Though sounds like your regular cute and sad dog-movie, White Bim Black Ear intricately looks at the human condition through the eyes of a dog. The unconditional love Bim receives from the children as compared to cruelty inflicted upon him by the grown-ups tells us – the adults – what we can learn from dogs and kids. You feel that the ending of Lasse Hallstrom’s Hachi: A Dog’s Tale (2009) breaks your heart so much? Just wait until you see this film’s ending.
1.Umberto D. (1952)
Vittorio De Sica’s Umberto D. (1952) was one of the timeless masterpieces of Italian neorealism cinema that observes a solitary old man’s determination to maintain his dignity, in the face of abject poverty. The film was critically panned and commercially failed during its release although it deservedly gained its masterpiece status in the later years. The titular old man’s (Carlo Battisti) only companion in life is his dog, Filke. Apart from his dog, the old man’s only other emotional connection in the world is a young, illiterate maid named Maria (Maria Pia Casilio).

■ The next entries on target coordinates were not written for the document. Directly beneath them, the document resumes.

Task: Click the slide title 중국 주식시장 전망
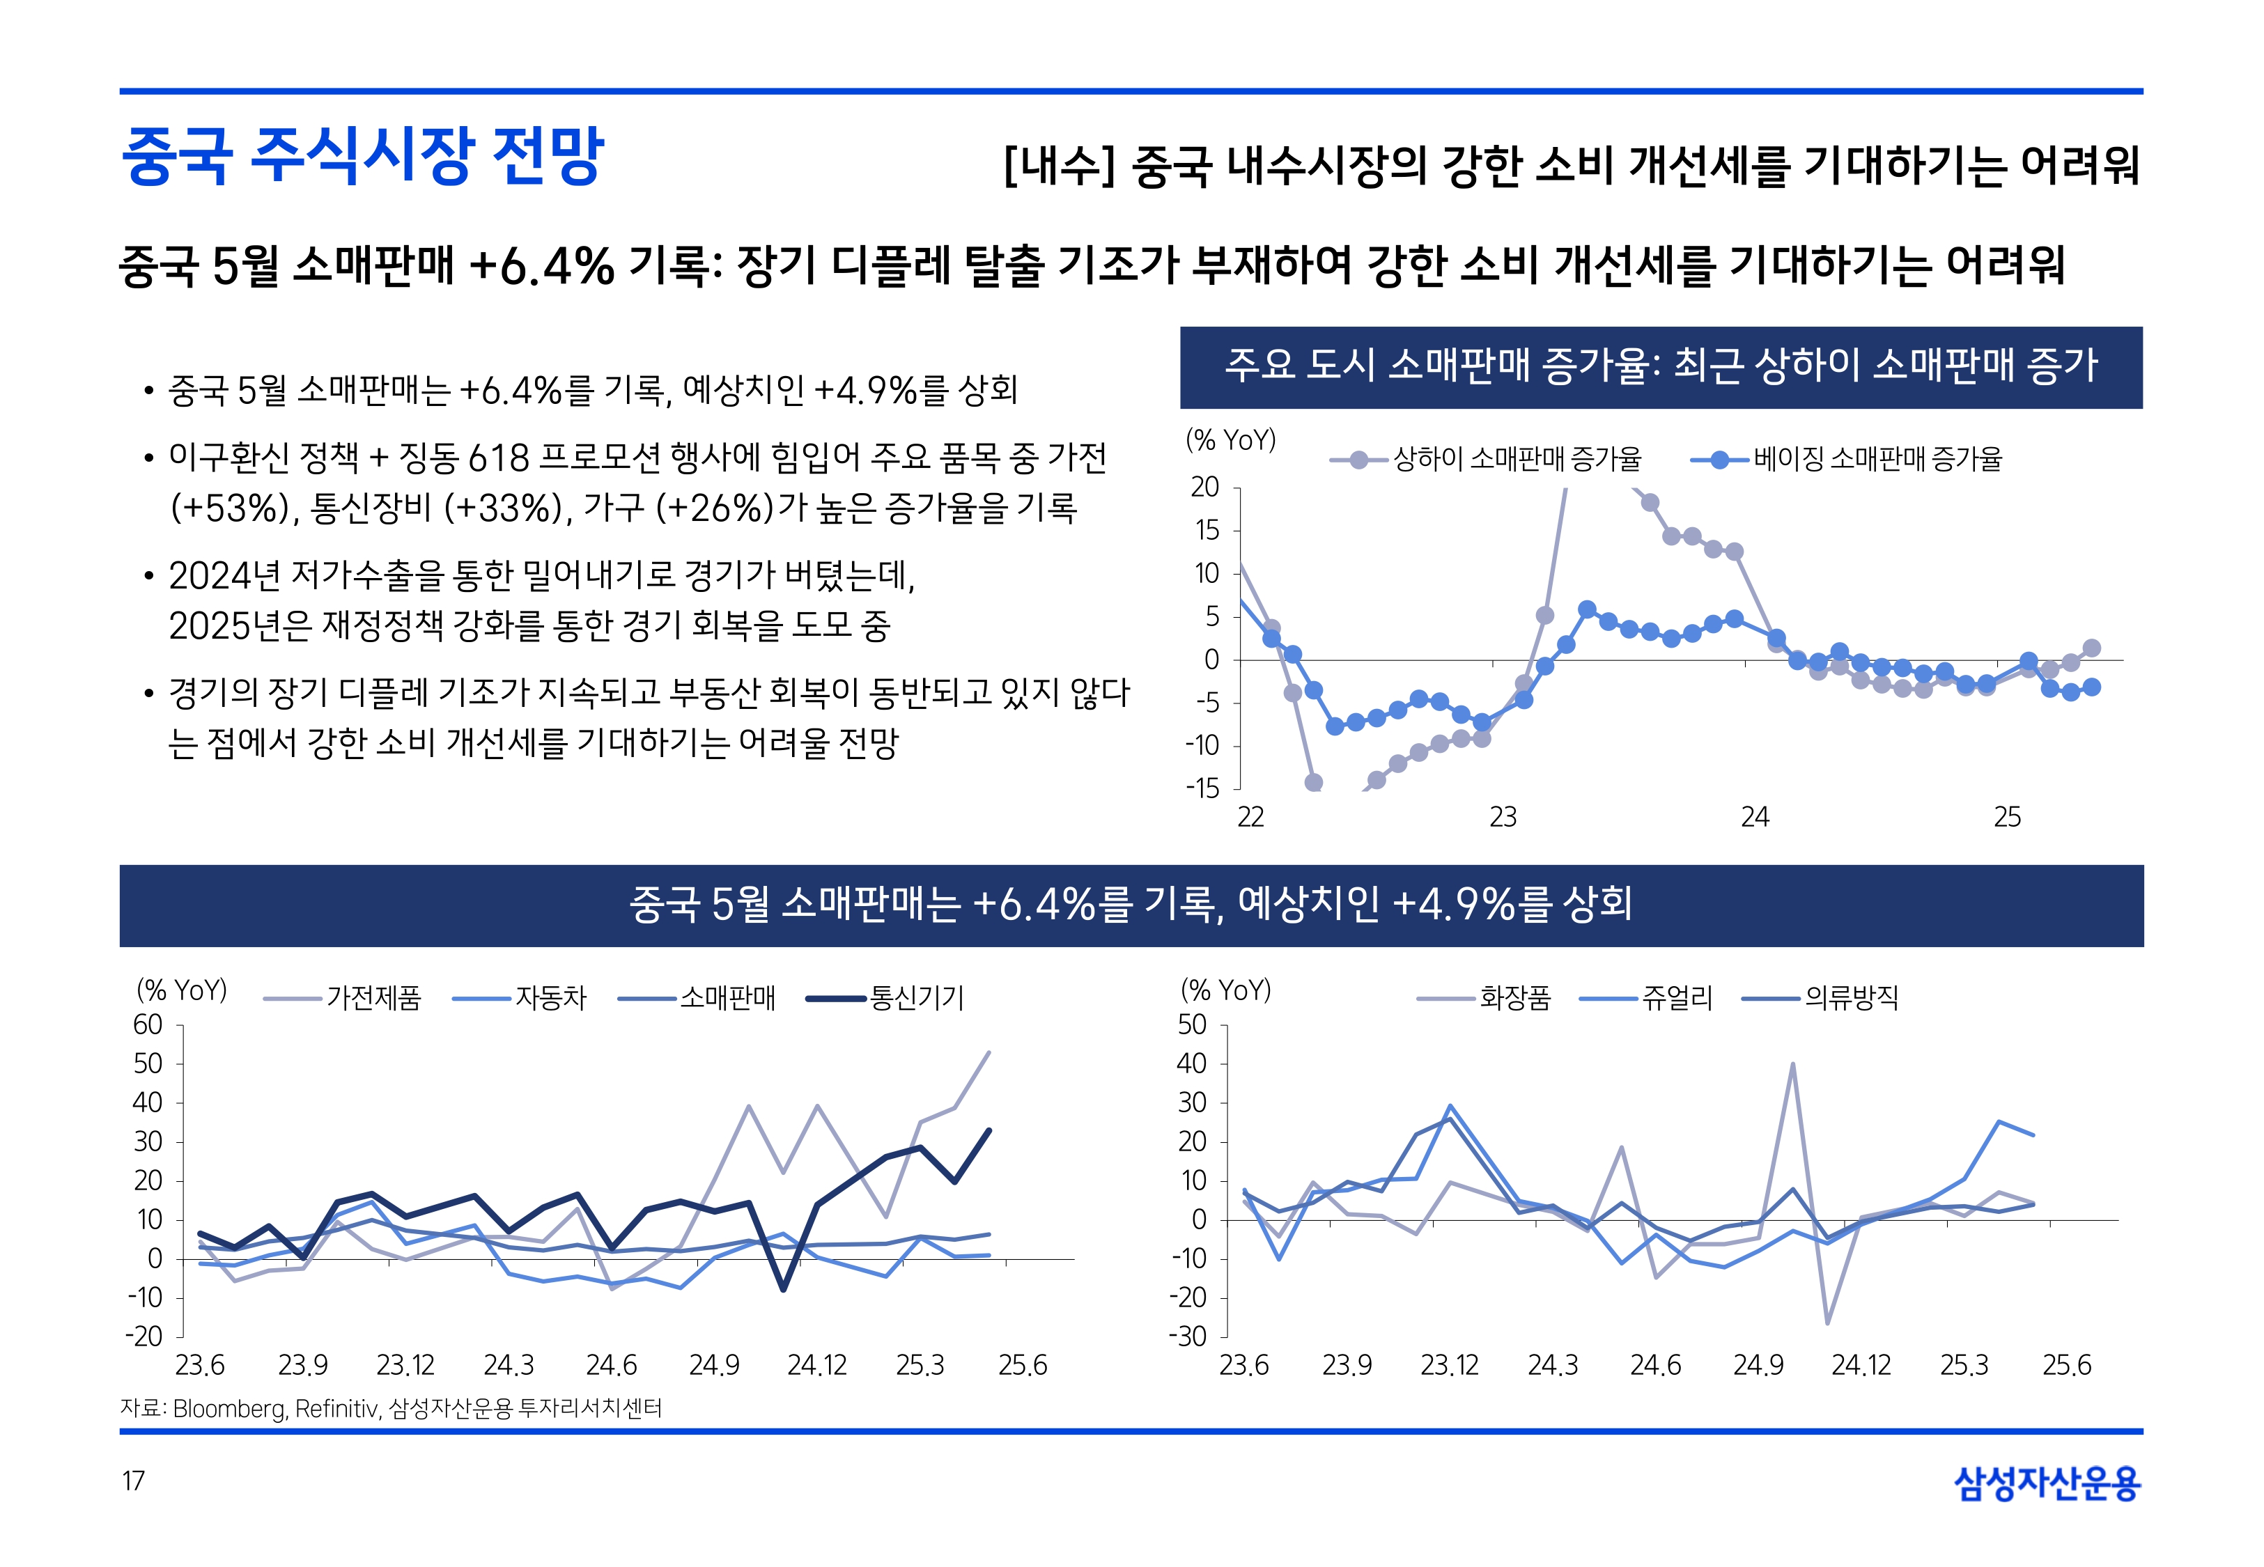362,155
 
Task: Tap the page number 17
134,1481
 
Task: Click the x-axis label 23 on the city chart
1502,817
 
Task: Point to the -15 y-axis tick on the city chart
1202,788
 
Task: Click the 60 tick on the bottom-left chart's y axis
148,1025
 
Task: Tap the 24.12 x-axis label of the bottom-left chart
817,1366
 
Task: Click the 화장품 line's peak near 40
1793,1064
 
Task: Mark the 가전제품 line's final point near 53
988,1052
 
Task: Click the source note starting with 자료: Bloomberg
391,1409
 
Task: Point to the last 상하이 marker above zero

Although Umberto D. could be described as a drama about an old man and his dog, director De Sica directs it with a documentary-like precision where he never uses his visuals to manipulate viewer’s emotions. Two of the most memorable scenes in the narrative are: the scene Umberto goes in search of his lost dog at the dog pound (forlorn stray dogs are wheeled into gas chambers); and when he reluctantly resorts to begging with the help of Filke. In fact, the bond between Filke and Umberto is one of the artfully nuanced yet powerful depictions of man-dog relationships in the history of cinema.